There was a point in time when Reeves and Stanley would walk to school together, but when the helmets went on the friendship took a backseat.
“We were kids,” he says. “And we were serious, and that‘s what we wanted.”
It was a different world than today, and there was no real way Reeves was going to step into any other kind of race car until he had crossed his 16th birthday. That day came and went, and now he was aged out of quarter-midget racing and out of the sport, period. It was one of the most miserable years in his life.
Once again, his grandparents came to his rescue. They mortgaged their house and helped him buy a sprint car. If he didn‘t recognize the irony of this decision, his father certainly reminded him. It wasn‘t a rational choice, but one that highlighted the love of grandparents for a grandchild.
He purchased his sprint car from southern Indiana‘s Jerry Shields, and it turned out to be one of the last cars Stevie‘s father had built. He spent a year getting into top shape, and then signed in to compete with the All Star Circuit of Champions at Paragon Speedway. It was going to be a tall order as it was, but on top of it all the pits were absolutely jammed.
It was a memorable night, in part due to the aftermath.

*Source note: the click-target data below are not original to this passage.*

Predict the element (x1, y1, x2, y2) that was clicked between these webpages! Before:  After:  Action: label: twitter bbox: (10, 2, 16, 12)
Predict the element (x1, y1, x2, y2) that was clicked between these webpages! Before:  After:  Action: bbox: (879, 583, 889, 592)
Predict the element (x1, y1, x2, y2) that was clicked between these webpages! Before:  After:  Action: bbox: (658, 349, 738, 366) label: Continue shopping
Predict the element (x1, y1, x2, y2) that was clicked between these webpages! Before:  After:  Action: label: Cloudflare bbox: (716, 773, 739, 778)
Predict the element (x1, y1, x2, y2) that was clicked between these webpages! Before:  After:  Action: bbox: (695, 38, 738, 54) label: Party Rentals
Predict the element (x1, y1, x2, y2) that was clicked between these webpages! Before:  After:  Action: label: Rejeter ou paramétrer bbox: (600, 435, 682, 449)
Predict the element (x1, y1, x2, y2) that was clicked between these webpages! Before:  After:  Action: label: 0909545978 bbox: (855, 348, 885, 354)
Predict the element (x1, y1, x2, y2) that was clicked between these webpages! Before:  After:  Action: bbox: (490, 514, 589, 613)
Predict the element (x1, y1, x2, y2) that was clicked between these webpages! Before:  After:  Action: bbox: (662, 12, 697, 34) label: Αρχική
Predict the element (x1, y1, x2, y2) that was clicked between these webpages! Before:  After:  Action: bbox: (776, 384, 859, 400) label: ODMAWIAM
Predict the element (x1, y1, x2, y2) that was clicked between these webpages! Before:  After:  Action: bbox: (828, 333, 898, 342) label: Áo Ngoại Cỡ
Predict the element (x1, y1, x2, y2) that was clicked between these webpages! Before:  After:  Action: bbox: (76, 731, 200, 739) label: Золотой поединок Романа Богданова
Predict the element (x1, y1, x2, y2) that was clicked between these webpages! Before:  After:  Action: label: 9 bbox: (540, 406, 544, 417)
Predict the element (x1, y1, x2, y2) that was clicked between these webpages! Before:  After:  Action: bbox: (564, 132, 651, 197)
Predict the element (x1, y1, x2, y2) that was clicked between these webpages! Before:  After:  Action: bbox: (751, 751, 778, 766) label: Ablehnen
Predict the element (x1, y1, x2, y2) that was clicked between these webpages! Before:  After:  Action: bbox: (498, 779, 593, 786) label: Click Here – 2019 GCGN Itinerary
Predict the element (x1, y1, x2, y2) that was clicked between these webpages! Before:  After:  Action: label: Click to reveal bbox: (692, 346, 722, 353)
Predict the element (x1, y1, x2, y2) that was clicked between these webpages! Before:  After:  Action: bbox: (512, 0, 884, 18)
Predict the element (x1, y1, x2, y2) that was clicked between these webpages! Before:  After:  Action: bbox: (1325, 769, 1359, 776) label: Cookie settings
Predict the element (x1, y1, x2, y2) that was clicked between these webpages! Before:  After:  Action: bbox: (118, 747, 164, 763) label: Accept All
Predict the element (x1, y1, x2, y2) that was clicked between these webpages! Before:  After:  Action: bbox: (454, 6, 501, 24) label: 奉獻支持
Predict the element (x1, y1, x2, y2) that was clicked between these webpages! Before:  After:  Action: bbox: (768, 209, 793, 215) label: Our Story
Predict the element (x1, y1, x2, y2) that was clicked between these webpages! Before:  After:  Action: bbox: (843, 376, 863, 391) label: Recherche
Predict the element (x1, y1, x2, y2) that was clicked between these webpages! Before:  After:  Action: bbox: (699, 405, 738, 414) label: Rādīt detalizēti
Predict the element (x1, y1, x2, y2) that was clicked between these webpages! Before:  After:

“I couldn‘t even get out of the car at the end of the race because I was so tired,” he recalled. “The next week was Bloomington, a non-wing show, and I won the fast heat. I think I beat Greg Staab and Randy Kinser, but it was the same deal. I ran something like 60 races that season and at the end of the year we sent everything back to get reworked. Then I found out that I had parts missing out of the power steering pump, so I had no power steering the whole year. I didn‘t know it. Everybody just told me sprint cars were hard to drive. Not only was I pushing the fluid one way, I had to pull it back the other.
”The next year when it worked properly, I over-drove the car, so we had to put caster in it.”
Reeves would master the sprint car but was forced to survive the old-fashioned way. He had found work in a machine shop with former Indy car racer Frank Weiss and was soon building parts for projects like the Buick Indy car engine program and Alfa Romeo.
It was vital experience and Weiss was extremely supportive of Stevie‘s racing program.
Anything he won he put back in the race car and, in the end, his operation had to support itself. He had also assembled a bit of a crew. Gary Grahn was still in the fold, as was Brian Hornick, known to all to this day as “Cuz.” In addition, Greg and Jeff Grahn were also on board. They would compete in Indiana and with the All Stars, and when on the road Jack Hewitt would lend support because he appreciated a gang of kids trying to make it all work.
Jeff Grahn would go on to become a winning crew chief at Indianapolis and guide several championship efforts, while Hornick‘s most recent accomplishment was serving as a mechanic on Takuma Sato‘s 2020 Indy 500 win.
Unfortunately, everything was momentarily derailed as he suffered a serious accident at Ohio‘s Millstream Speedway.
“Something broke on the right front,” he said. “And I got upside down. I was just sitting there and a guy hit me. It broke my neck and jaw on both sides, and tore muscles in my back.”